L'expulsion d'Adam et Ève du Paradis, fresque de Masaccio (1428)

Quant il n'y avait pas de cache-sexe, souvent le sexe était prépubère, à la manière antique. Il est d'ailleurs quelquefois difficile de différencier les enfants, adolescents et adultes dans la mesure où la musculature ne correspond ni au visage ni au sexe (comme dans les œuvres du Caravage ou de Michel-Ange). Mais certains ne s'embarrassaient pas de ces convenances, comme le David de Michel-Ange ou le Persée de Cellini, exposés aux regards sur la place publique dès leur création.

La Renaissance amène aussi l'apparition de représentations d'enfants de façon réaliste, en rupture avec les représentations du Moyen Âge où ils étaient généralement représentés comme des adultes en miniature, avec des visages d'adultes. Les représentations de Jésus enfant sont innombrables.

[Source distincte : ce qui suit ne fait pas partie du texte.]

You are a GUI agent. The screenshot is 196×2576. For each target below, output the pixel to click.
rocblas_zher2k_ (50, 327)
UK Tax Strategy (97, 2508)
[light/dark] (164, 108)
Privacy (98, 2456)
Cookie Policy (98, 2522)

Certains nus de la Renaissance furent censurés, soit par les artistes aux ordres des commanditaires, soit plus tard par les descendants des propriétaires des œuvres. C'est notamment le cas d'une fresque de Masaccio (ci-contre) sur laquelle les sexes des deux personnages furent recouverts de feuilles de figuier deux siècles plus tard (et enlevées lors de la dernière restauration).

Art baroque et maniérisme

En droite ligne de la renaissance, l'art baroque et le maniérisme introduisent une exagération systématique dans les poses, le style et les sentiments donnés aux sujets représentés. La motivation des peintres n'est plus obligatoirement la recherche du réalisme presque anatomique (celui-ci a déjà été atteint). Grâce au clair-obscur introduit par le Caravage, puis Rembrandt, les corps et la chair se détachent désormais des second-plans et sont éclairés comme jamais auparavant. On n'hésite pas à montrer des corps meurtris, contrefaits ou torturés, comme Laocoon du Greco ou les innombrables représentations du Christ.

Rococo

Odalisque de Boucher, 1740

En totale contradiction avec les courants précédents viendra plus tard le rococo. Celui-ci se caractérise par la mise en avant de scènes privées. Dans cette optique, les nus sont eux aussi des scènes privées, principalement féminins et assez souvent érotiques. Watteau peint une dame faisant sa toilette, François Boucher lui n'hésite pas à peindre nue une des courtisanes de Louis XV, ou encore à se servir de sa propre femme comme modèle de son Odalisque (dans une pose très suggestive).

Pour autant les thèmes mythologiques et surtout les allégories (principalement l'amour) ne sont pas délaissés; Ils suivent les caractéristiques du courant: couleurs (et formes) douces et diffuses.

Néoclassicisme

Cupidon et Psyché de Jacques Louis David (1817)
Spartacus de Denis Foyatier (1830)

Les découvertes archéologiques qui résultèrent des fouilles d'Herculanum (1738) puis de Pompéi (1748) eurent un grand retentissement dans le domaine artistique. Elles contribuèrent à la mise au goût du jour du classicisme et, à travers lui, du néoclassicisme. Le mouvement néoclassique prônait un nouveau retour aux racines antiques (en opposition au rococo). L'art grec et romain deviennent le modèle qu'il faut suivre. C'est le départ d'un vaste mouvement qui englobe la peinture, la sculpture, mais aussi la littérature, et l'architecture.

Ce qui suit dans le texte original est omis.